In the text on search history and home location, what may the search engine component conclude when the dominant query location of a search request differs from the user's home location?
[start of READING TEXT]
A location analysis component 219 is operative to analyze a user's search history to identify a home location. Many different techniques may be employed by the location analysis component 219, including statistical analysis, evaluations based on empirical data, and the like. One specific technique for identifying the home location that may be employed by the location analysis component 219 is illustrated in FIG. 5 and described below. Generally stated, the location analysis component 219 operates on the principle that the typical computer user performs more searches having a dominant query location related to the user's actual home geographic location than any other individual location.

The search engine component 217 is configured to perform conventional search engine operations, as well as facilitate the detection of a travel intent from the user's search habits. More specifically, the search engine component 217 interacts with the client 240 to receive search requests and to search the general data sources 211 for search results. The search engine component 217 stores search requests in the search history 212, and may request that each search be analyzed by the location determination component 218 to identify a local intent and/or a dominant query location. When an adequate search history has been compiled for a user, the search engine component 217 requests the location analysis component 219 to analyze the search history 212 to identify a home location for the user. The search engine component 217 invokes the location determination component 218 to identify a local intent and/or a dominant query location for each subsequent search request. For each search having local intent, the search engine component 217 compares its dominant query location (if any) to the user's home location. In cases where the dominant query location of a search request differs from the user's home location, the search engine component 217 may conclude that the user has travel intent. In those cases, the search engine component 217 may use that information to help influence which promotions 214 to present to the user during that search session.

While described here generally, additional details about certain operations performed during such a scenario are provided below in conjunction with illustrative processes that may be used to implement embodiments. However, first a sample computing device that may be used to implement these embodiments will be described.
[end of READING TEXT]
[start of INFORMATION PROVIDED]
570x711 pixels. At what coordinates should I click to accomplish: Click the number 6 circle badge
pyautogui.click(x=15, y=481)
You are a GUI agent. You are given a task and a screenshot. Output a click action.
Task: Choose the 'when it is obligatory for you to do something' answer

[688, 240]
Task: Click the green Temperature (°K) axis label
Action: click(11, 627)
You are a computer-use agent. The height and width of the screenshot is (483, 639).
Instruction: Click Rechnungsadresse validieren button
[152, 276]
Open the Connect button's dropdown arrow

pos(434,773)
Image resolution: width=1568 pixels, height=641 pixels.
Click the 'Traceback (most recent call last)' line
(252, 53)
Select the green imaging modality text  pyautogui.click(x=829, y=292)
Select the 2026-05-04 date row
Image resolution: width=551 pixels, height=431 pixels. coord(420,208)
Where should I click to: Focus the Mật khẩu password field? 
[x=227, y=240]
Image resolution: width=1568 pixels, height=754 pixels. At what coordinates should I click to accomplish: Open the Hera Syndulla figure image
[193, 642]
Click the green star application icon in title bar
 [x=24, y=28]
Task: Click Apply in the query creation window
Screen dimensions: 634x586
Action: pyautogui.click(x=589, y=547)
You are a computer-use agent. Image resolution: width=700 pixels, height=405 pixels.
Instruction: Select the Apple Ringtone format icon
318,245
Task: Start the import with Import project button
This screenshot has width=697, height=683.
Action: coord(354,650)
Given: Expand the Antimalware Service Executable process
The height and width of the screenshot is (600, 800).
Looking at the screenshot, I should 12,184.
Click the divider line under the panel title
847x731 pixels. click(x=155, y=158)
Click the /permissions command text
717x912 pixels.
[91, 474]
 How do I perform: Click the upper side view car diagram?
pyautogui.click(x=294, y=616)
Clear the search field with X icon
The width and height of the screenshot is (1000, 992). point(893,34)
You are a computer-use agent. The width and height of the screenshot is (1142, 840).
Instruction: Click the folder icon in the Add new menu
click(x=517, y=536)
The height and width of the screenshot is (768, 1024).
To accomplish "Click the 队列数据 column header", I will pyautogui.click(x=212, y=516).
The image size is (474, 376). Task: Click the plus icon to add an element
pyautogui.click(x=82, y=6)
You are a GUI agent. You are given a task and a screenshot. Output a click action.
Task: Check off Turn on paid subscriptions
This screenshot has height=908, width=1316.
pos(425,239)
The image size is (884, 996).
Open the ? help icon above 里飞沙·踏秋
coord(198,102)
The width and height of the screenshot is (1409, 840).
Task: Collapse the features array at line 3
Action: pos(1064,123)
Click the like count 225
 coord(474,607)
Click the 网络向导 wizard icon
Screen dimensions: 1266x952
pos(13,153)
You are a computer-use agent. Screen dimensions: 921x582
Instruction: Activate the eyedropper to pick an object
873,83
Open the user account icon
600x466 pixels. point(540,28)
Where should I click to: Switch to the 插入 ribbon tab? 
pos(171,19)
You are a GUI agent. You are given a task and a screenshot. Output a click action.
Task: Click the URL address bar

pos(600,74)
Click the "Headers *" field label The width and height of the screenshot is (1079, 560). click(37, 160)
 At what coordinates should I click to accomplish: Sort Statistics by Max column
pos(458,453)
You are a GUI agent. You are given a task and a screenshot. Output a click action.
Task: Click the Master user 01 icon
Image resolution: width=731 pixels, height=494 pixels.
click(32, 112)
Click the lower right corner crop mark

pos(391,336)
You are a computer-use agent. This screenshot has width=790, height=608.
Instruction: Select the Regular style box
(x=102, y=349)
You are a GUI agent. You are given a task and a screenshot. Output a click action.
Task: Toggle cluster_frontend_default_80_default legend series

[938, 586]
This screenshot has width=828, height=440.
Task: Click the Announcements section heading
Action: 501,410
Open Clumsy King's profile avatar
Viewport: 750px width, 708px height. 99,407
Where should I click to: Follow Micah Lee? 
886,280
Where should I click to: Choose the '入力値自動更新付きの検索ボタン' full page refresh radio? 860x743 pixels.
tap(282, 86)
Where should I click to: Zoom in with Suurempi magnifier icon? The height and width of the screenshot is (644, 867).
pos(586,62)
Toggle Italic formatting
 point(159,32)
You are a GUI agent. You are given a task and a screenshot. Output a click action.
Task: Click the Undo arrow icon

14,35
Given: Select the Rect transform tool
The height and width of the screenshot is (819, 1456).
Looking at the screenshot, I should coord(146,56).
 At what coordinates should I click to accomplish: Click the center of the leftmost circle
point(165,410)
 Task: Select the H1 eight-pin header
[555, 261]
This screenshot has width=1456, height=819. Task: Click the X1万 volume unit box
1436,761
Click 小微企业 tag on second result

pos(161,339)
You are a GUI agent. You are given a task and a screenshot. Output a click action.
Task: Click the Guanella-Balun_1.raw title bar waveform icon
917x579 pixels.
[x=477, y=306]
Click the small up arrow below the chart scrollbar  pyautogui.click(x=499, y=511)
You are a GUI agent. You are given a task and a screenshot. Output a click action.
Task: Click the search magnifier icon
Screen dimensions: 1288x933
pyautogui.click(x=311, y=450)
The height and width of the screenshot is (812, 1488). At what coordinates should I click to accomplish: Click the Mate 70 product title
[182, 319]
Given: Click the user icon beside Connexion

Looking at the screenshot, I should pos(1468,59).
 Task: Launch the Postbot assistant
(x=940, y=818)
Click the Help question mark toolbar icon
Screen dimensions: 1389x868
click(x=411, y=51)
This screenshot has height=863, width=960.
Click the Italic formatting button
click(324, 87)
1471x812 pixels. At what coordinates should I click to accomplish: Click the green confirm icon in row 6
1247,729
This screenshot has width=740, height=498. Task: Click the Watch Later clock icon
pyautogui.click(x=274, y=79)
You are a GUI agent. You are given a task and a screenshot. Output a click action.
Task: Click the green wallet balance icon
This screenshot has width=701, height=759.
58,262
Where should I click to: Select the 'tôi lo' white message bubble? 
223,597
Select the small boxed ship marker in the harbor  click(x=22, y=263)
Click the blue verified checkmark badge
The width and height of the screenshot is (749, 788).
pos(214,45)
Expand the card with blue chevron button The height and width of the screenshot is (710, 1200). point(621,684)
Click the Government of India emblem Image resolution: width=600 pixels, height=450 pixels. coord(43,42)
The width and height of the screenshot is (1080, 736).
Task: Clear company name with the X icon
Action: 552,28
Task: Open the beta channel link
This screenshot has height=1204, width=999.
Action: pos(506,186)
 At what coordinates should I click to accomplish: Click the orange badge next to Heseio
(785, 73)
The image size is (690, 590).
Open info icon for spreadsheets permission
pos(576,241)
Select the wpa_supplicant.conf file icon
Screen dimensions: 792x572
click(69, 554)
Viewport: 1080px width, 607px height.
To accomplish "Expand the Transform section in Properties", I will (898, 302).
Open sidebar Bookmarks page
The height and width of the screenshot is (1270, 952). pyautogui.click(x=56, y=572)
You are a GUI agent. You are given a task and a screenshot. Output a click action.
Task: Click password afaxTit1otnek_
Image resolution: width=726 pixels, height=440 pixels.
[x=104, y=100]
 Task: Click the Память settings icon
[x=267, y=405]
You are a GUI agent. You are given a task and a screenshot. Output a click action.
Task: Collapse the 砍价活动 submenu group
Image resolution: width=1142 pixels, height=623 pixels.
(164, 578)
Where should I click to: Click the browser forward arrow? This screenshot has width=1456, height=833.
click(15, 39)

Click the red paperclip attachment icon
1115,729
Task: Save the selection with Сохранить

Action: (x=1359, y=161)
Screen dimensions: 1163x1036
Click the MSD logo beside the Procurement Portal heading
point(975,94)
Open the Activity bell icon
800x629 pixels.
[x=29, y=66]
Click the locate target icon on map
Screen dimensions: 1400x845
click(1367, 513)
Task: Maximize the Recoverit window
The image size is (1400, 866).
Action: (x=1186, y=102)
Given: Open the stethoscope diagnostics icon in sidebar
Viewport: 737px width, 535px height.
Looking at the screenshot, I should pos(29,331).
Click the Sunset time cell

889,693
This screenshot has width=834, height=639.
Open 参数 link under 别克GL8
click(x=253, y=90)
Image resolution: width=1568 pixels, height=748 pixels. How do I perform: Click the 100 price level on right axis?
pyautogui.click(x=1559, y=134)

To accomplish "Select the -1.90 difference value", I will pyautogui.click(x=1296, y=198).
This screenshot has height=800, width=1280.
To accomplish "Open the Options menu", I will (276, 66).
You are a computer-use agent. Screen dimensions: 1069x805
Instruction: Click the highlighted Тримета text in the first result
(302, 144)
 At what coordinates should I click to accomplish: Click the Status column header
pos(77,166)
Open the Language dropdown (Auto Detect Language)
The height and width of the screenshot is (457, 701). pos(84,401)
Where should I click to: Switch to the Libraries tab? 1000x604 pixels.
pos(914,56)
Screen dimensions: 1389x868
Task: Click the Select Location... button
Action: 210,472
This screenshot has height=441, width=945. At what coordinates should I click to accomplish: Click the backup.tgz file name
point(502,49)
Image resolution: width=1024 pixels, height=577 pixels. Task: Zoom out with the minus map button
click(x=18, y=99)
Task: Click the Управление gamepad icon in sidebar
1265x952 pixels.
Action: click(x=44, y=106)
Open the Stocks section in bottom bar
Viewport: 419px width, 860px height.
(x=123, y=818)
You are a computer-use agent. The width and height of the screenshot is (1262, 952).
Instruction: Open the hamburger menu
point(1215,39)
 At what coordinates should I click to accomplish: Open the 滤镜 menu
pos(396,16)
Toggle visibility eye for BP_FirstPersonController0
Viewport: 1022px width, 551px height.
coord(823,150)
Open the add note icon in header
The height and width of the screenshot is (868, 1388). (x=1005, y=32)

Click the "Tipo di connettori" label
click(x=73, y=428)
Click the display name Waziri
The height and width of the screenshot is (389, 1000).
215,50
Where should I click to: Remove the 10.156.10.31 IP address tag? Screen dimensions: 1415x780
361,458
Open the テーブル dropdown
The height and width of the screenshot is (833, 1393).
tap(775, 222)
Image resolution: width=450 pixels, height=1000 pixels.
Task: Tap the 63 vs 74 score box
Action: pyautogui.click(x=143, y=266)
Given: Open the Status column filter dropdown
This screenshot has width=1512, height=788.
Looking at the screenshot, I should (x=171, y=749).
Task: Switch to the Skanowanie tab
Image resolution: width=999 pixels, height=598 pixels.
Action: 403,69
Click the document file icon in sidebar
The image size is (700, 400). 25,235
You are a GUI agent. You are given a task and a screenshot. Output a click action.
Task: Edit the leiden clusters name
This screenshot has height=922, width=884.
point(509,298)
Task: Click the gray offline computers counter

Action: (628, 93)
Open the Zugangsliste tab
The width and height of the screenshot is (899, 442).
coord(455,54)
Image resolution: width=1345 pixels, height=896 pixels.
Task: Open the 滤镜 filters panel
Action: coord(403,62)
[end of INFORMATION PROVIDED]
◆ WORKED SOLUTION: It may conclude that the user has travel intent.